Nothing but the lines from the one with "Toggle bell for Participation Rate(Aug)" through the end of the records may appear in the answer, each reproduced exactly, pictures omitted.

[Stored entries]
######

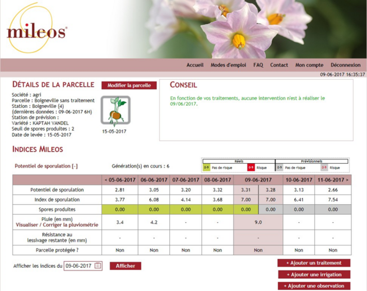Open Modes d'emploi menu
This screenshot has height=291, width=367.
228,65
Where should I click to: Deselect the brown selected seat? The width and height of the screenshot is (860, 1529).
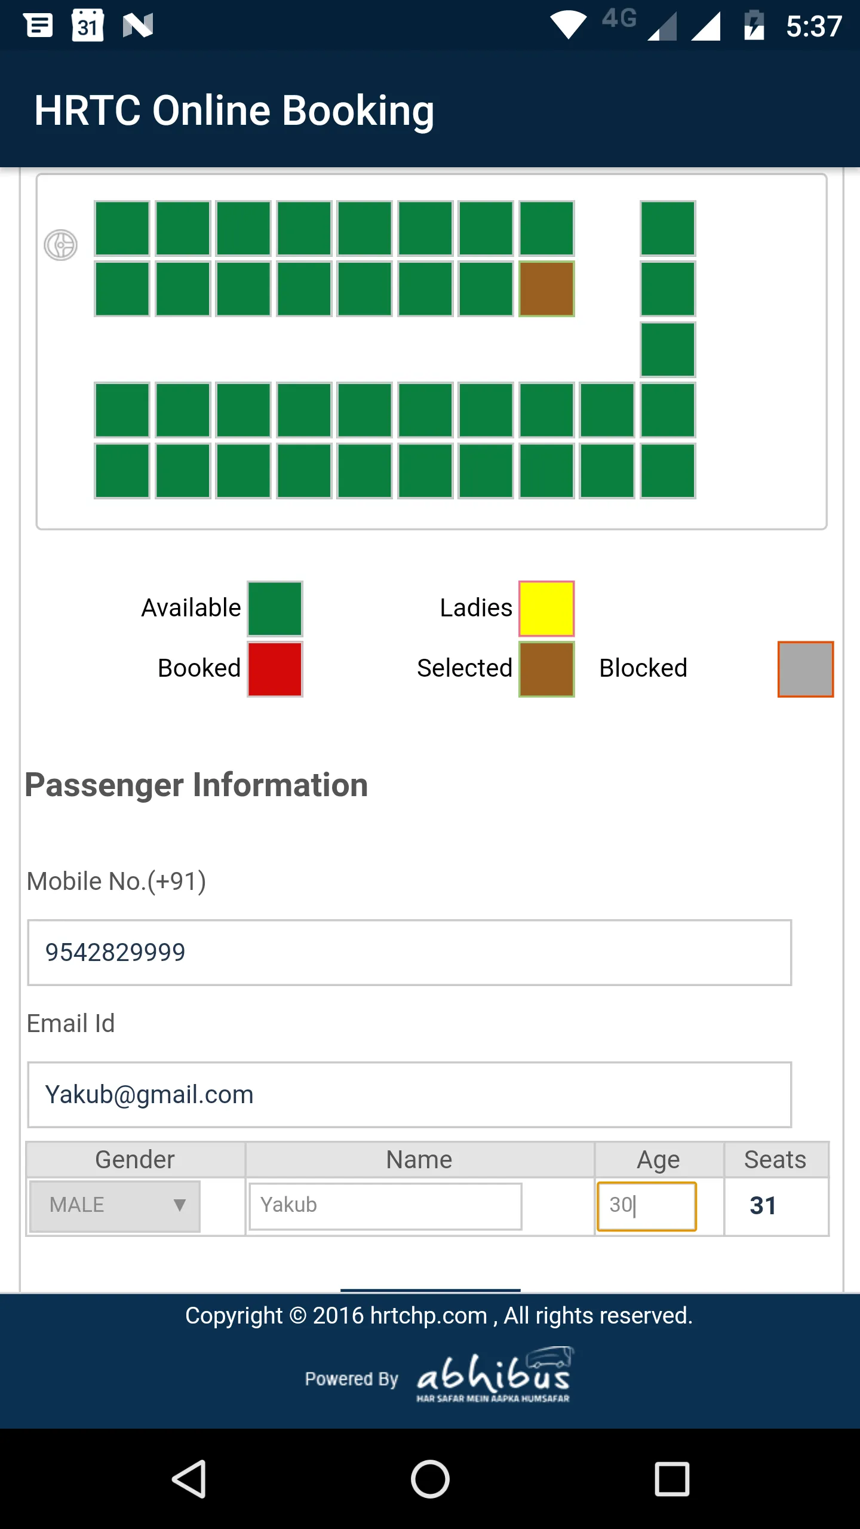click(x=546, y=289)
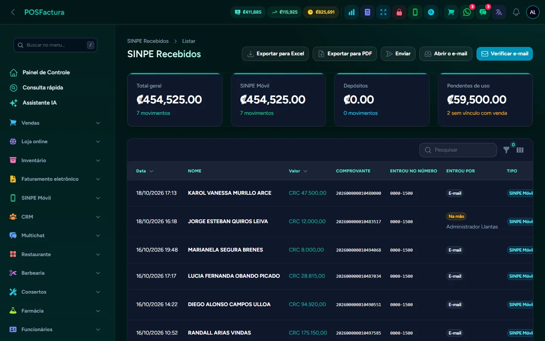Click the green mobile phone icon in header
545x341 pixels.
[x=415, y=12]
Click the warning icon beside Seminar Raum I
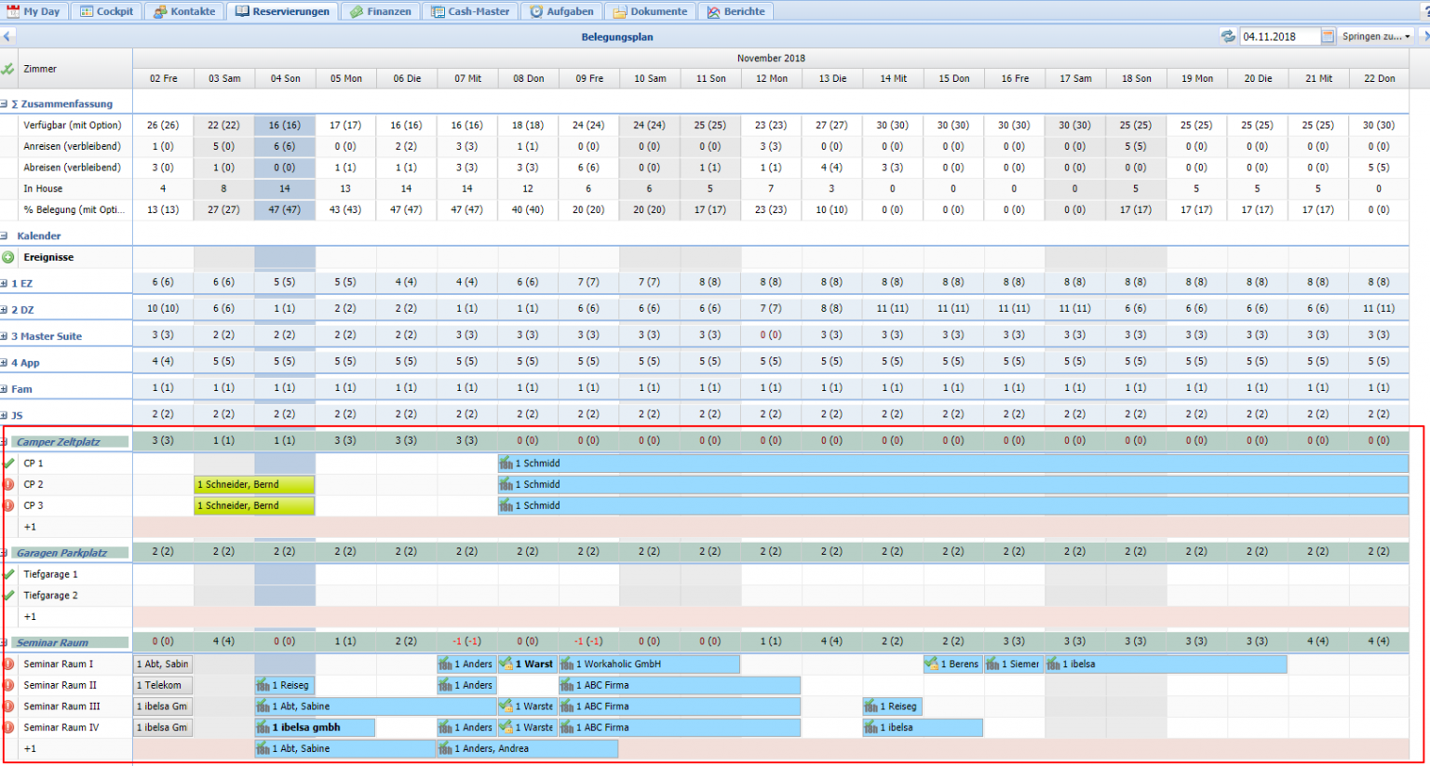The width and height of the screenshot is (1430, 766). pos(8,665)
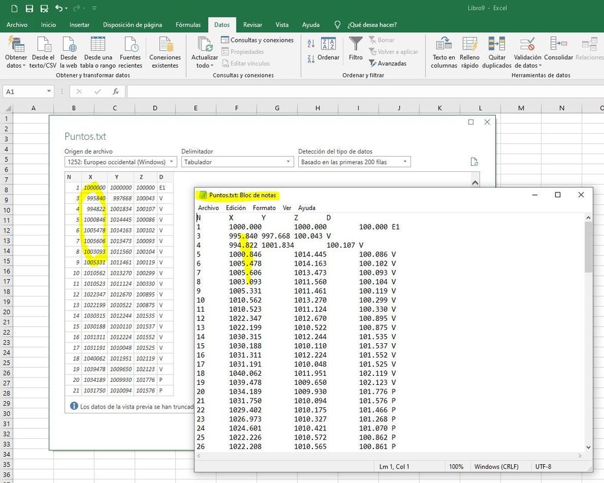Open the Formato menu in Bloc de notas
Image resolution: width=604 pixels, height=483 pixels.
tap(264, 208)

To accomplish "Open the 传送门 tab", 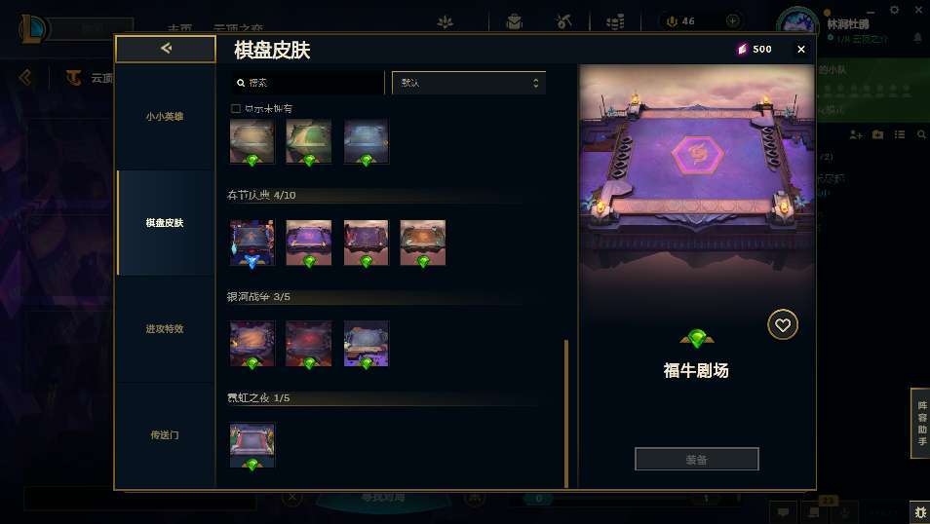I will 165,435.
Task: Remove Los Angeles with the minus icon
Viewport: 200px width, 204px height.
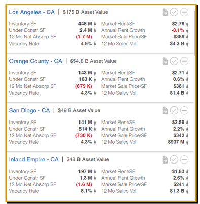Action: click(x=184, y=12)
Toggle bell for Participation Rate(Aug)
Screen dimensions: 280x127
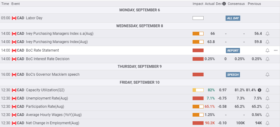(x=267, y=107)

######

● EXERCISE ANSWER:
Toggle bell for Participation Rate(Aug)
Screen dimensions: 280x127
(x=267, y=107)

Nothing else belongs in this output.